I woke up at 7am this (Saturday) morning to an amazing realisation: I’ve wasted weeks of work because one of my tests was completely futile.
I’ll tell you the steps of my work; see if you can pick where I went wrong.
Aim: Create a copy of an E. coli gene on a plasmid.
- Amplify tiny piece of DNA (gene) from E. coli, using PCR.
- Put gene inside bigger piece of DNA (plasmid).
- Put plasmid inside of E. coli so that it multiplies and makes lots of plasmids for you.
- Check whether plasmid inside E. coli has the gene by doing a colony PCR, which contains all the DNA inside one E. coli colony.
- Regrow colonies that contain the gene, get plasmids, continue with more steps.

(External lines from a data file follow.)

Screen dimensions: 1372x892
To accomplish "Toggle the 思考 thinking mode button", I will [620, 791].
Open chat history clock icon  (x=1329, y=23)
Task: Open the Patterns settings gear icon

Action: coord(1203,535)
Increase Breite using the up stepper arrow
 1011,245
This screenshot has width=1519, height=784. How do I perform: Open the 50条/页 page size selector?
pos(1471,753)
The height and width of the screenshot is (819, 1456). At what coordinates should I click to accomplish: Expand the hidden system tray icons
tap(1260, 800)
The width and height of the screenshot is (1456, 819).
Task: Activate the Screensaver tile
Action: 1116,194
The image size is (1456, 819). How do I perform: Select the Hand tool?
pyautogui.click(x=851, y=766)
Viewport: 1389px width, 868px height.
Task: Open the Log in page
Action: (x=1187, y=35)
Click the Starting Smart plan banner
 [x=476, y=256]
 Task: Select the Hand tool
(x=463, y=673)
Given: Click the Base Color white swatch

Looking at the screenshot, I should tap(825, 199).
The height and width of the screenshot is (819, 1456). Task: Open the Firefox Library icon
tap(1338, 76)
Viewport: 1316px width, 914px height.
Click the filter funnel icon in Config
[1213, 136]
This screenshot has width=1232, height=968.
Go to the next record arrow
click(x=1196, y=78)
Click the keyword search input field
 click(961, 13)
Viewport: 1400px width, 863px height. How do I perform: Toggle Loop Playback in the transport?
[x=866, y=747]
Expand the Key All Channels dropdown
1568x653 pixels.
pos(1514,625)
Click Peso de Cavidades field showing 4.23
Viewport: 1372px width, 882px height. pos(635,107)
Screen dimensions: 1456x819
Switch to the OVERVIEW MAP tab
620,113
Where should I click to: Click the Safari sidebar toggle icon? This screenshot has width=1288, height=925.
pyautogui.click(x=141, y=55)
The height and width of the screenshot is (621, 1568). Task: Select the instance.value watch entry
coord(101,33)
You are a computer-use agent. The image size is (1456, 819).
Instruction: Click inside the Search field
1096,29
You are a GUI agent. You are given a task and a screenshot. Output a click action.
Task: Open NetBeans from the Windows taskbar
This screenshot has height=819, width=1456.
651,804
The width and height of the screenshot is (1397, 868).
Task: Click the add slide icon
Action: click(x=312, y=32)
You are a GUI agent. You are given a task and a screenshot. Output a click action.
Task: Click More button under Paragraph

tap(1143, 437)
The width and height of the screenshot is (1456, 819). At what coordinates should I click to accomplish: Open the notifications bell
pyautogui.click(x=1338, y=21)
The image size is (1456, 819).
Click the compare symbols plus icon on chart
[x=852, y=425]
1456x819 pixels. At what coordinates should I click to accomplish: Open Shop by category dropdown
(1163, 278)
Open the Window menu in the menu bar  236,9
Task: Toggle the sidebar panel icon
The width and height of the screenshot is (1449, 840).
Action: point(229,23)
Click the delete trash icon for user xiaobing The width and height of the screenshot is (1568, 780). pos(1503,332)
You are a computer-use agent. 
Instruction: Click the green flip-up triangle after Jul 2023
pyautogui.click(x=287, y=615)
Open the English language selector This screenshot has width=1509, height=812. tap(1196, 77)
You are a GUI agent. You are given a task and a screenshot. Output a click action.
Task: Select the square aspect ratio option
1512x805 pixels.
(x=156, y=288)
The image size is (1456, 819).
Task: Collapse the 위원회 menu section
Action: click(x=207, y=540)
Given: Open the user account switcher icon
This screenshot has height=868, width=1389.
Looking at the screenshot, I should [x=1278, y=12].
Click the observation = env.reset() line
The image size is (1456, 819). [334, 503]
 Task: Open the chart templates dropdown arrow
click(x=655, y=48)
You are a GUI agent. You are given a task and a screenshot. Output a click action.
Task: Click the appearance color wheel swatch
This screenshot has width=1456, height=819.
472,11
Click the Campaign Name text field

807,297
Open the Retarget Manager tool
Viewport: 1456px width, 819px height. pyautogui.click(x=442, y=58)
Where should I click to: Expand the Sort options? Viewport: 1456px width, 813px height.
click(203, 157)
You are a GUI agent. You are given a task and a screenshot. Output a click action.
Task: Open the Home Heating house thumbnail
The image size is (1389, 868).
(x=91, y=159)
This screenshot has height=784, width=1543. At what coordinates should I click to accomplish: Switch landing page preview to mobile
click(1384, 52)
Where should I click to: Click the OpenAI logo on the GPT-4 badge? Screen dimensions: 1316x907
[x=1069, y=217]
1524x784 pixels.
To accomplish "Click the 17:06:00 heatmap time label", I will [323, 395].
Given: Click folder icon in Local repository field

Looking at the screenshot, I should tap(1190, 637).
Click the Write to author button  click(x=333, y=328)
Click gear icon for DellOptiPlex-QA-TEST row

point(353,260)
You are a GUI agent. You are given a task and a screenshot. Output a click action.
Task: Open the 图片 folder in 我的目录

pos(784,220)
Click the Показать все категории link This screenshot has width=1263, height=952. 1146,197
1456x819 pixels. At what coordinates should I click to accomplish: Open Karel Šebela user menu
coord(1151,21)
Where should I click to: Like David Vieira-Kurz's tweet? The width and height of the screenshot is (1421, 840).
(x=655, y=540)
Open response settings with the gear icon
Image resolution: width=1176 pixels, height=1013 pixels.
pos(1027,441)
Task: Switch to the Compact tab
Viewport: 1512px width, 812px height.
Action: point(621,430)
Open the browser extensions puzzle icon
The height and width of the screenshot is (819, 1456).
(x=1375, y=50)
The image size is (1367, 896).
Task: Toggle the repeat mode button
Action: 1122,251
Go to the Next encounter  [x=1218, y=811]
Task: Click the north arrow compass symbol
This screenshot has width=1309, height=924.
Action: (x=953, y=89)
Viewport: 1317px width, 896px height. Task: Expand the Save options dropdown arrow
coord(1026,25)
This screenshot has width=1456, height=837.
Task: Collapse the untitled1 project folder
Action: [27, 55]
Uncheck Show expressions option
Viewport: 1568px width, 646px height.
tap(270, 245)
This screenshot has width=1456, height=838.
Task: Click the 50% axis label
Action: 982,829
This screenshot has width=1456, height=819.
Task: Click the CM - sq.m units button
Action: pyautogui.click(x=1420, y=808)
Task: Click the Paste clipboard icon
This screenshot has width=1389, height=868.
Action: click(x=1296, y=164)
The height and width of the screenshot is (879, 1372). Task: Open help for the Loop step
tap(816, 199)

I’m up to step 5 at the moment and I’m having trouble regrowing the colonies, which is why I have been thinking about this. Anyone guess what’s wrong with what I did?
Well, I’ll tell you…
I’m cloning (that’s what this whole process is called, has nothing to do with creating sheep or dinosaurs or copies of humans) an E. coli gene; I tested all the DNA inside my transformed E. coli cells to see if the gene was in the cell.
Of course it’s in the sodding cell! It’s even the same strain of E. coli that I got the gene from in Step 1! There’s no way to tell with PCR where you’re amplifying DNA from: it could be from the genome or a plasmid. So my results told me that all the colonies I picked had the gene, presumably on the plasmid. Since I haven’t been able to grow them again, I don’t think they do have plasmids, or they lost them. If you have any knowledge of what I’m talking about you’ll know that we use antibiotics to make sure there’s a plasmid — I did, but maybe over time the antibiotic broke down or something.
I feel stupid! Not as stupid as I could feel though, because my lab supervisor told me to do what I did. Normally the technique would be okay because he works with genes from a different species, which would not be in E. coli… I think I can rectify the situation without too much extra work, but I’ve been battling with these cells for at least two weeks now. What a waste of time!